The challenges associated with collecting real-world data are largely addressed through the generation of Synthetic Data (SD) across various domains. Utility, fidelity and privacy represent the key challenges in the synthetic tabular data generation, and each of these offers a unique perspective. In this research, we focused on the fidelity of the generated tabular data in comparison to real data, using four main metrics recommended in previous literature: Hellinger Distance (HD), Pairwise Correlation Differences (PCD), R-squared Depth vs. Depth (R2DD) Plot, and Area Under Receiver Operating Characteristic Curve (AUC-ROC).

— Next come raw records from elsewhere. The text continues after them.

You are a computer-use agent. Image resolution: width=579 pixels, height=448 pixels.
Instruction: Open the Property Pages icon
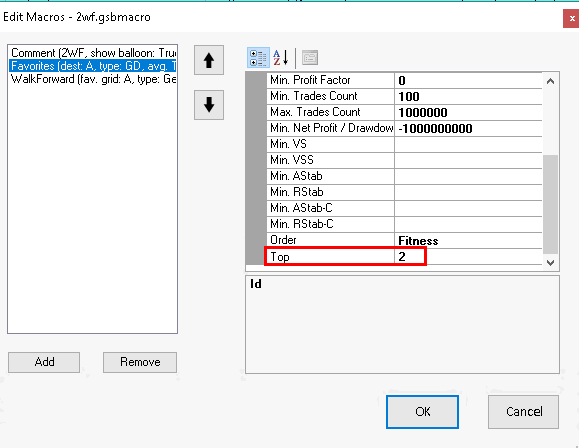coord(310,58)
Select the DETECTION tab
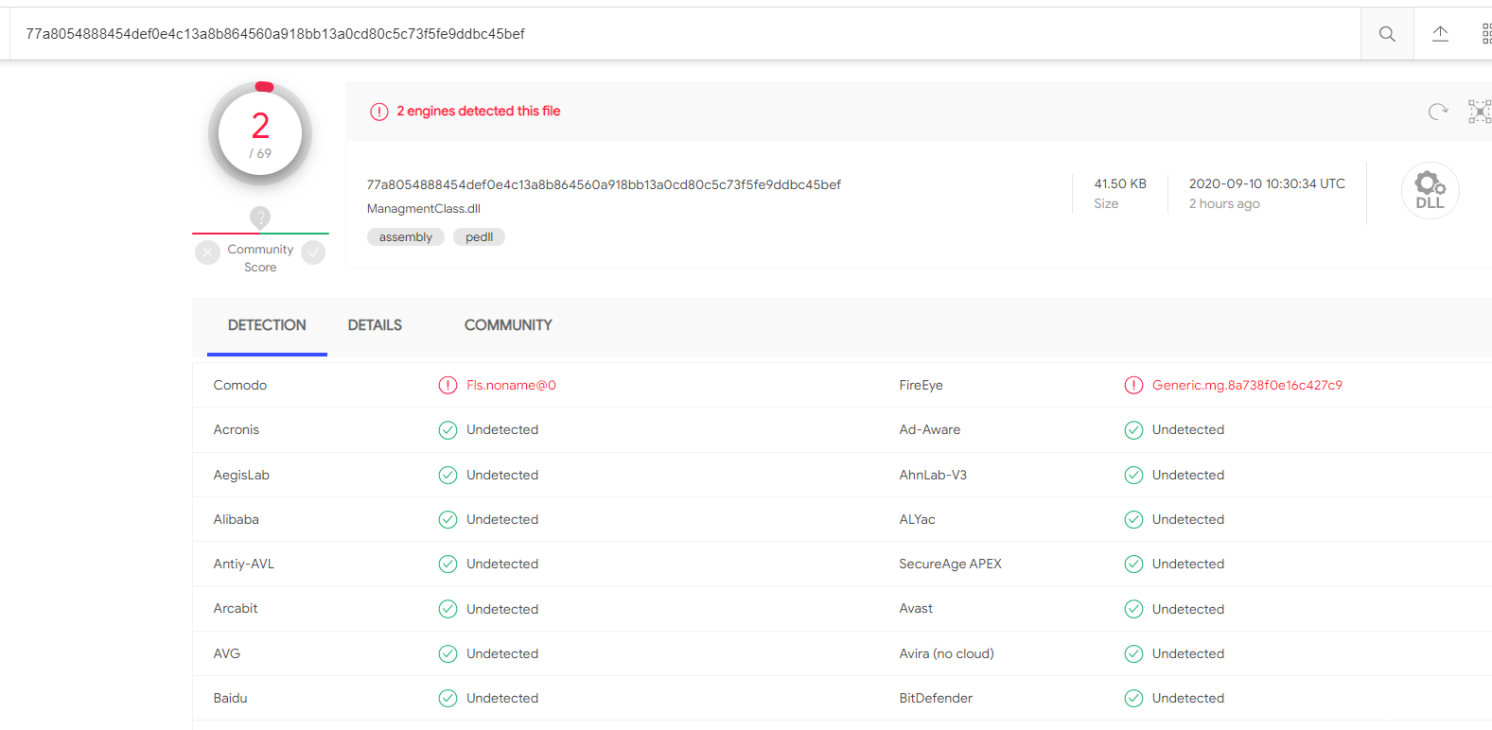Viewport: 1492px width, 730px height. [x=267, y=325]
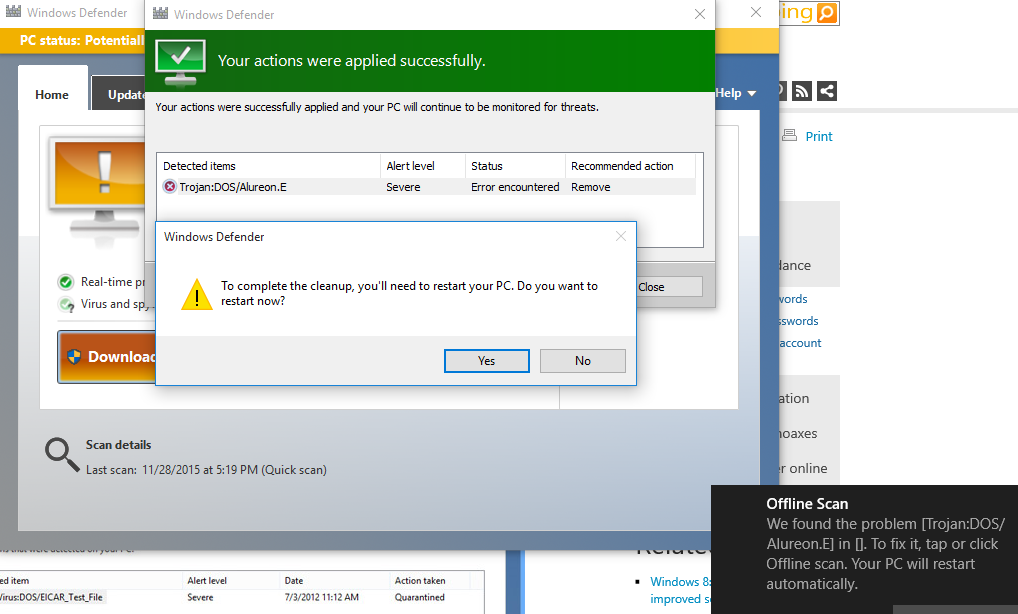This screenshot has width=1018, height=614.
Task: Click the red error icon beside Trojan:DOS/Alureon.E
Action: click(x=169, y=186)
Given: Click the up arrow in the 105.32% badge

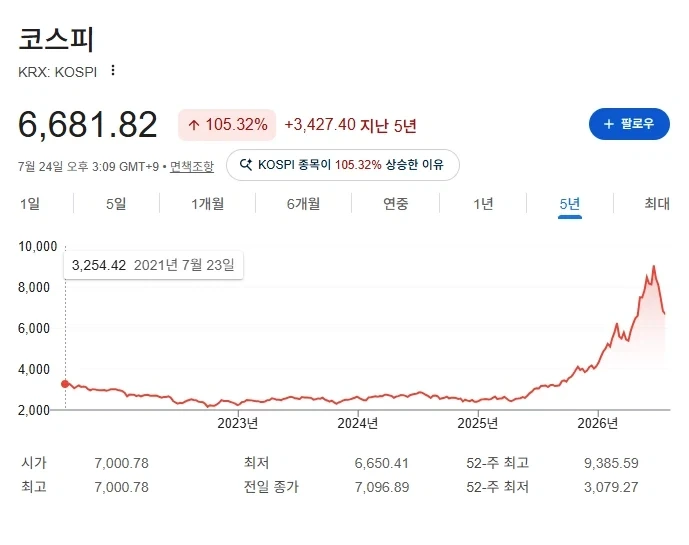Looking at the screenshot, I should click(x=193, y=125).
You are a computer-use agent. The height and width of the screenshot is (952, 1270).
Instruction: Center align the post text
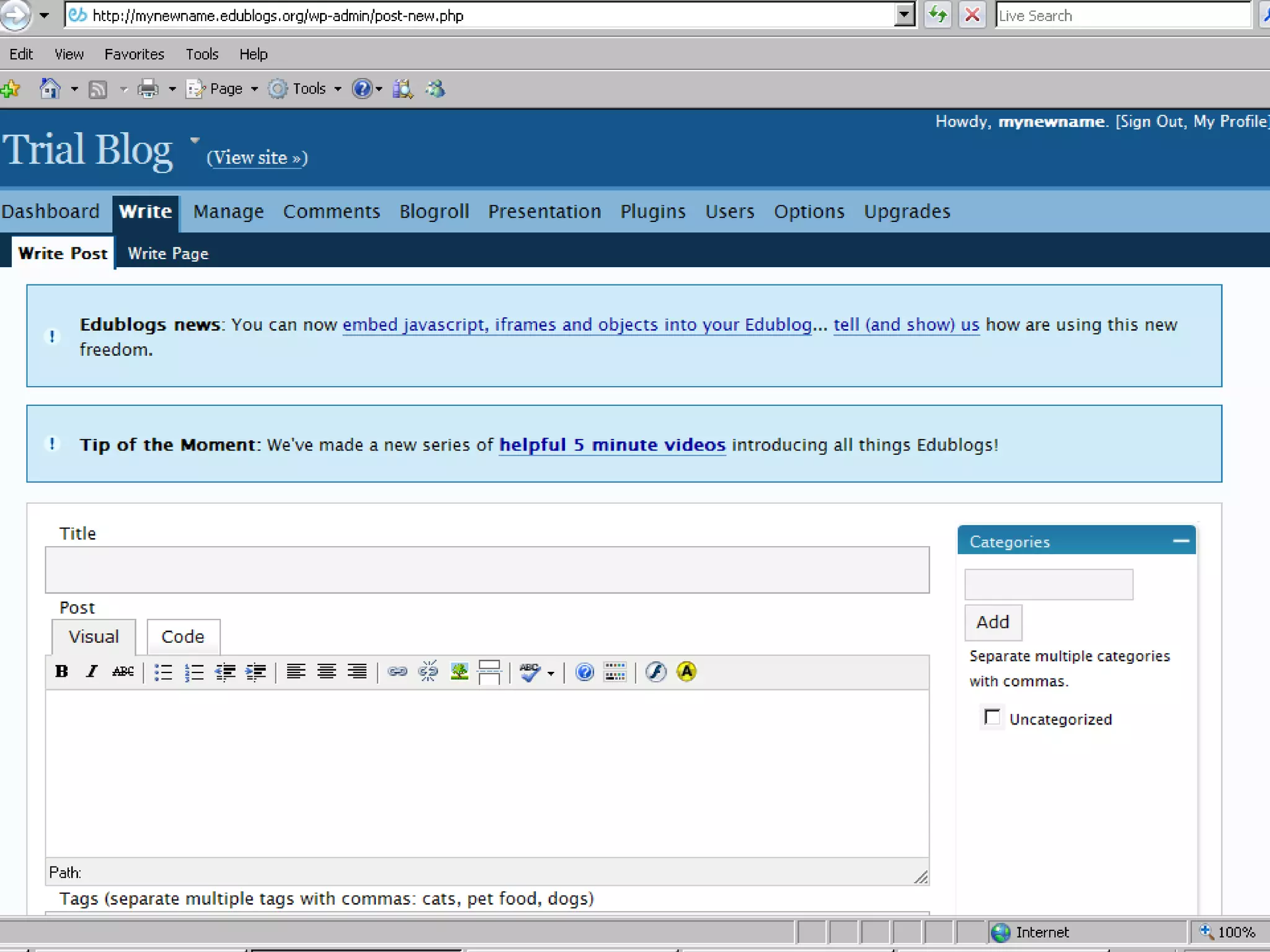(x=326, y=671)
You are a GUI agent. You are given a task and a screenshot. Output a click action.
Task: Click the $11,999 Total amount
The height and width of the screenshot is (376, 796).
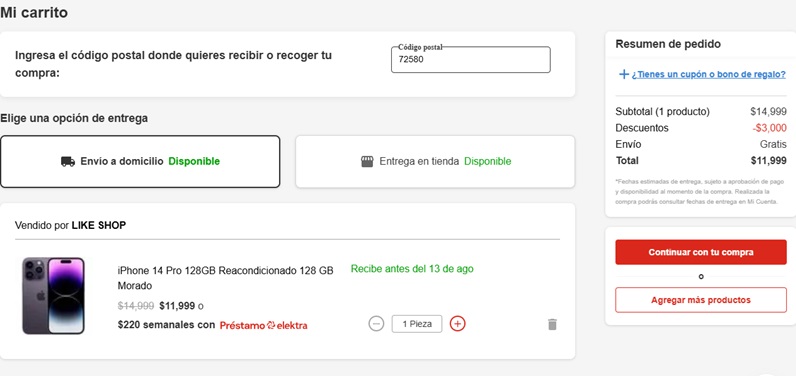click(769, 161)
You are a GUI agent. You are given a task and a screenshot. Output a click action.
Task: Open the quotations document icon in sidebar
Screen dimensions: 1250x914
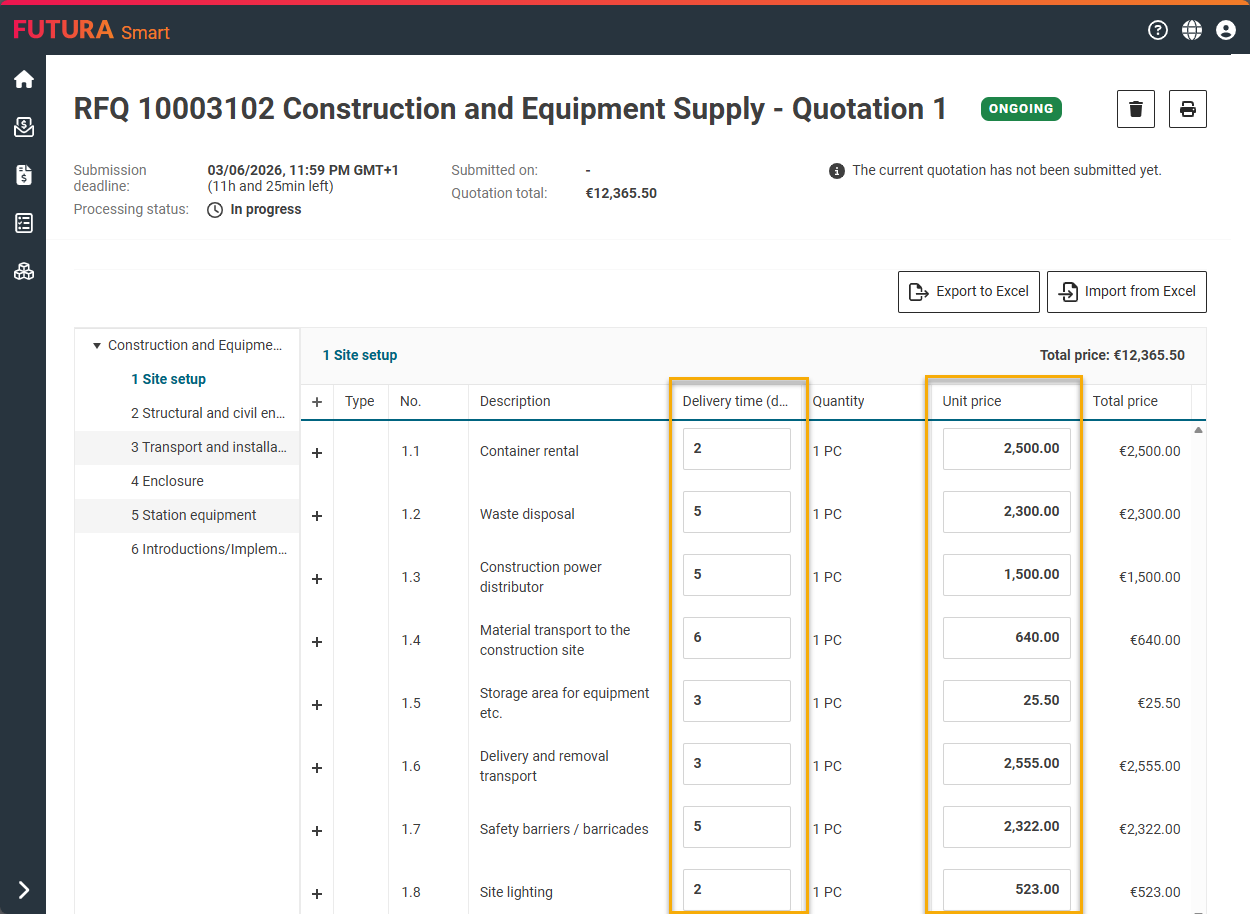coord(23,175)
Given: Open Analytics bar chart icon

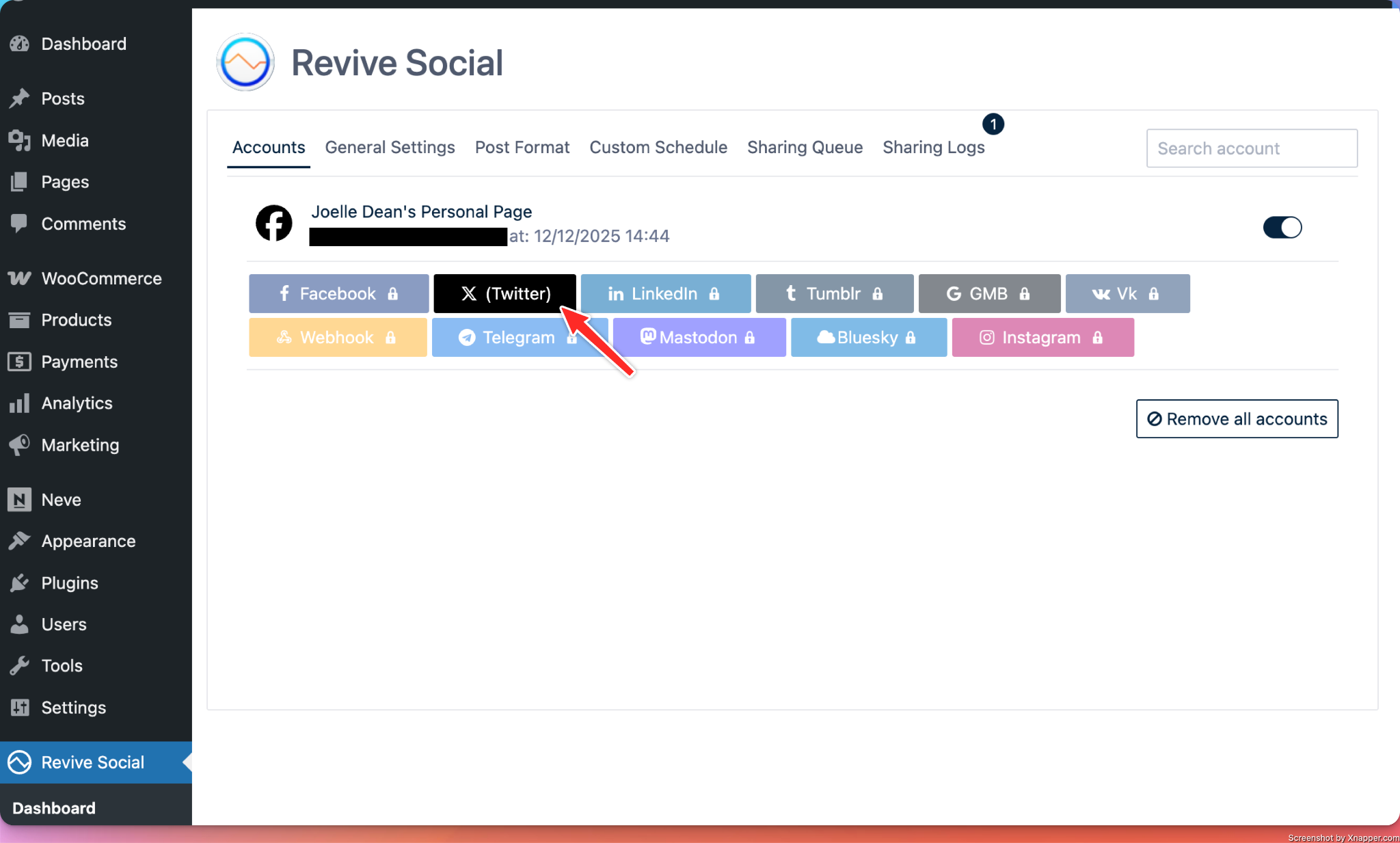Looking at the screenshot, I should [x=19, y=403].
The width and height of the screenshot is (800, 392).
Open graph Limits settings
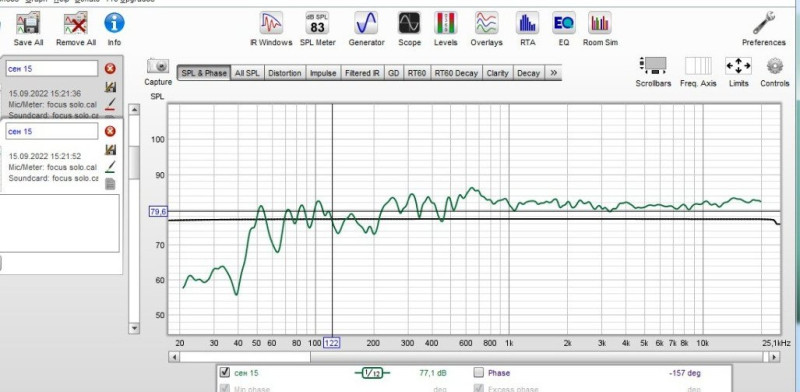(738, 71)
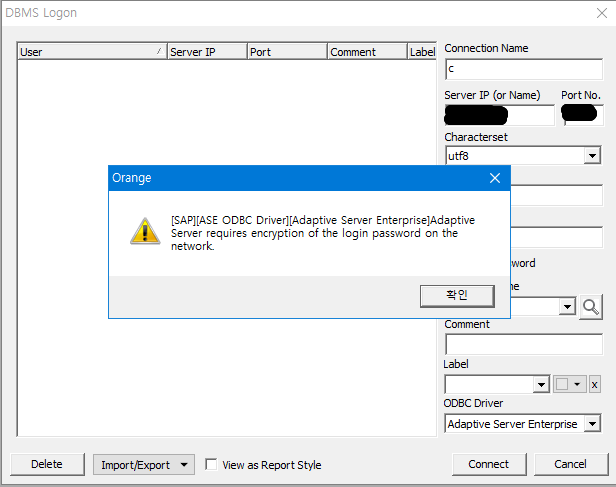The height and width of the screenshot is (487, 616).
Task: Open the Characterset utf8 dropdown
Action: (x=592, y=156)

We used two Human Activity Recognition (HAR) datasets, 1) Mobile Health (mHealth) and 2) HAR Using Smartphones (HARUS); these datasets differ in the number of activities and sample sizes. We generated data using two generative methods: Conditional Tabular Generative Adversarial Networks (CTGAN) and Tabular Variational Autoencoders (TVAE).

The early results indicate that CTGAN achieved a 45% lower HD on mHealth (0.0608 vs. 0.1100), while TVAE achieved a 32% lower HD on HARUS (0.0825 vs. 0.1212). CTGAN excelled on mHealth at 1500/500 epochs (PCD 0.0295, R2DD Plot 0.9855, AUC-ROC 0.5591), whereas TVAE excelled on HARUS at 1800/700 epochs (PCD 0.0639, R2DD Plot 0.5213, AUC-ROC 0.6424). These findings suggest that adjusting the generative technique according to dataset characteristics, such as sample size and feature complexity, is useful. Future work will expand this analysis by integrating additional generative methods and datasets to explore the utility and privacy of synthetic data with fidelity.